■ WORK REQUEST:
The copy has to match the records word for word and include no pictures.

■ DATA SECTION:
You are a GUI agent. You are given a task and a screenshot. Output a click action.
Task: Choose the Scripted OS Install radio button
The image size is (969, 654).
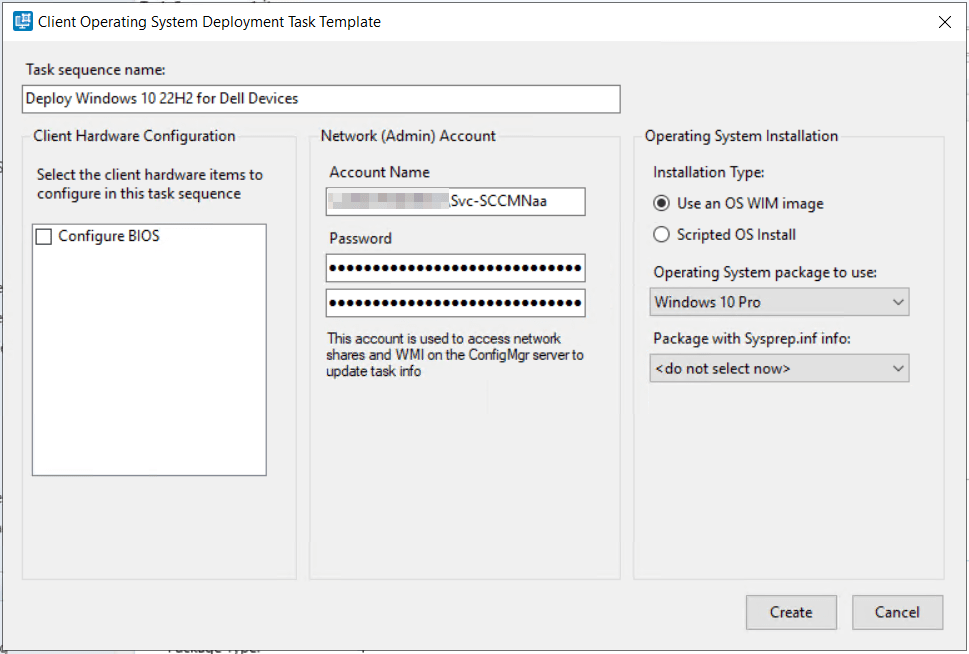[x=661, y=235]
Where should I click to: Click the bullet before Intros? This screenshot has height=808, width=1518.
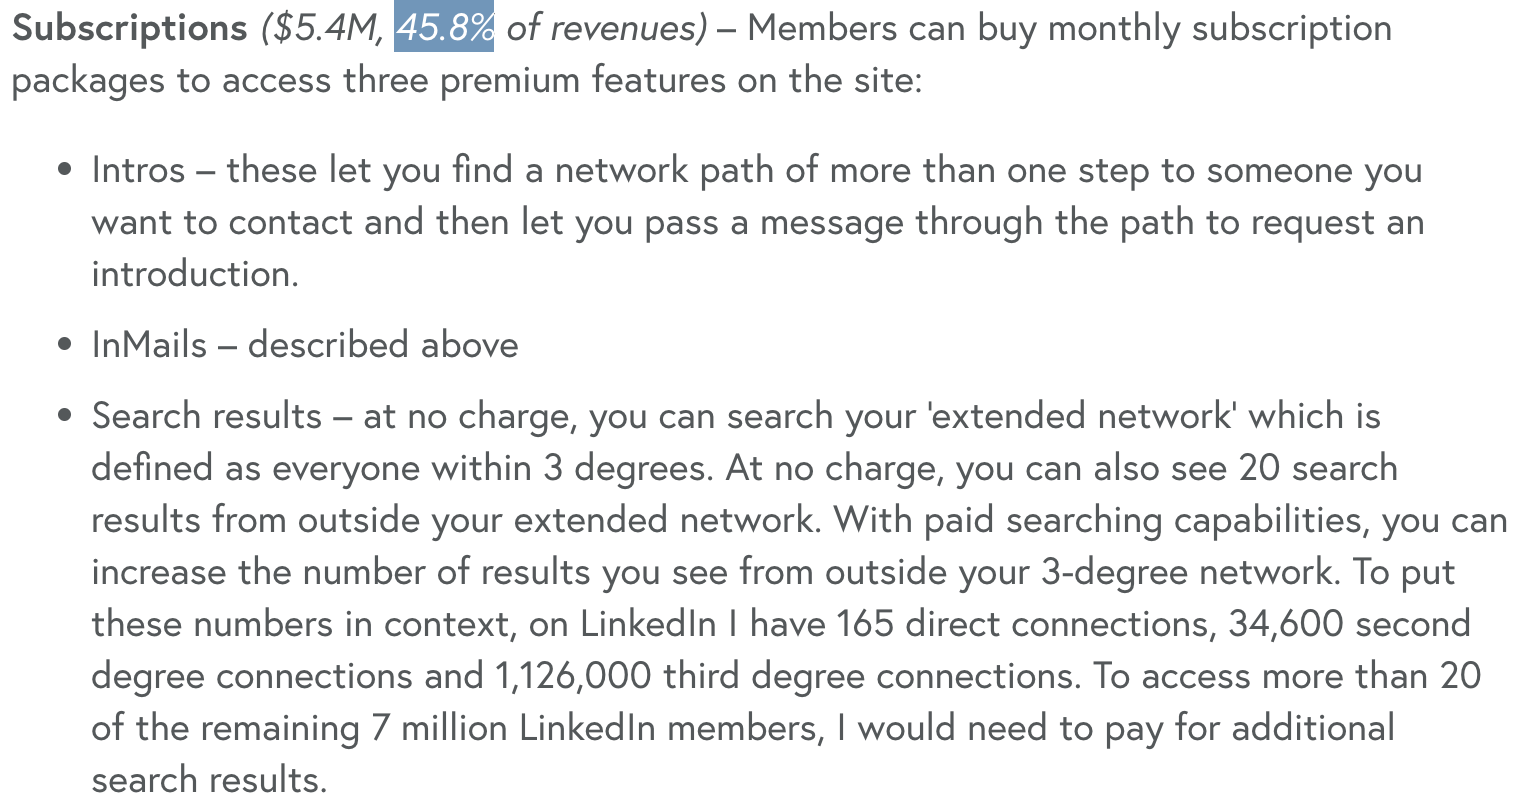coord(65,171)
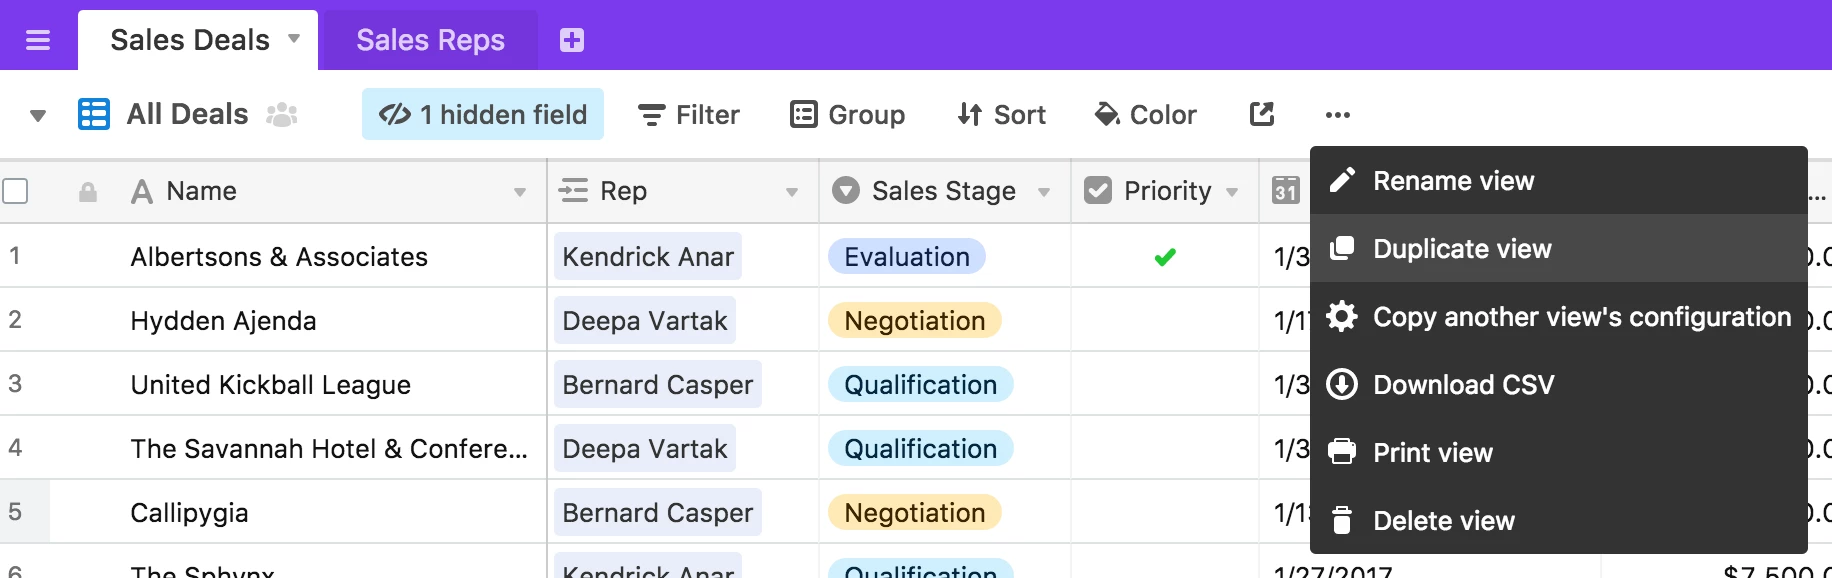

■ SOLUTION TO THIS TASK:
You are a GUI agent. You are given a task and a screenshot. Output a click action.
Task: Choose the Scripted OS Install radio button
The image size is (969, 654).
[x=661, y=235]
Where should I click to: Click the bullet before Intros? This screenshot has height=808, width=1518.
coord(65,171)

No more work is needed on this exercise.